Fiscal Multipliers – How big or small?

Tyler Cowen points to an interesting paper by Ethan Ilzetzki, Enrique Mendoza, and Carlos Vegh. There are multiple options to read the paper:

Here is a new paper (gated) on fiscal multipliers (shorter, ungated version here, powerpoints here, slides here, ungated but slightly older version here

I read the ungated shorter version (:-)). The authors look at fiscal multipliers across 45 countries (20 developed and 25 developing) and divide these economies further into different types. The findings are:

  • In high income countries, the impact response of output to increases in government spending is larger than in developing countries and considerably more persistent.
  • The degree of exchange rate flexibility is a critical determinant of the size of fiscal multipliers. Economies operating under predetermined exchange rate regimes have long‐run multipliers of around 1.5, but economies with flexible exchange rate regimes have essentially zero multipliers.
  • The degree of openness to trade (measured as exports plus imports as a proportion of GDP) is another critical determinant. Relatively closed economies have long‐run multipliers of around 1.6, but relatively open economies have very small or zero multipliers.
  • In highly-indebted countries, the output response to increases in government spending is short‐lived and much less persistent than in countries with a low debt to GDP ratio.
  • The multipliers for the United States in the post‐1980 period are rather small (in the range 0.3-0.4) both in the short and long-run. On the other hand, multipliers for government investment are large (around 2).

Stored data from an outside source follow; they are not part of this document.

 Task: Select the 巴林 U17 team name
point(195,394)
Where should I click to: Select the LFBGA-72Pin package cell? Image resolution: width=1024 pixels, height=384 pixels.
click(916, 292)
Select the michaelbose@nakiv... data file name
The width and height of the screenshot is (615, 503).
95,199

What are the implications for policy?

All in all, our findings suggest that drawing sweeping generalizations on the size of the fiscal multipliers is probably an exercise in futility. Some of our most robust results point to the fact that the size of the fiscal multipliers critically depends on  key characteristics of the economy (closed versus open, predetermined versus flexible exchange rate regimes, high versus low debt) or on the type of aggregate being considered (government consumption versus government investment).

In particular, we have found that, in economies open to trade and operating under flexible exchange rates, a fiscal expansion leads to no significant output gains. Further, any gains will be, at best, short-lived in highly-indebted countries. Since, over the last decades, many emerging countries have become more open to trade  and moved towards greater exchange rate flexibility (typically in the context of inflation targeting regimes), our results suggest that seeking the holy grail of fiscal  stimulus is likely to be counterproductive, with little benefit in terms of output and potential long‐run costs due to larger stocks of public debt.

On the other hand, emerging countries – particularly large economies with some degree of “fear of floating” – would be well served if they stopped pursuing procyclical fiscal policies. Indeed, emerging countries have typically increased government consumption in good times and reduced it in bad times, thus amplifying the underlying business cycle – what Kaminsky, Reinhart, and Vegh (2004) have dubbed the “when it rains, it pours” phenomenon. The inability to save in good times greatly increases the probability that bad times will turn into a full‐fledged fiscal crisis. Given this less than stellar record in fiscal policy, even an a-cyclical fiscal policy – whereby government consumption and tax rates do not respond to the business cycle – would represent a major improvement in macroeconomic policy. While occasional rain may be unavoidable for emerging countries, significant downpours would be relegated to the past.

Interesting paper. Helps think through the fiscal multiplier debate more clearly. And the conclusion is pretty intuitive as well. The size and effectiveness of fiscal multiplier depends on nature of economy.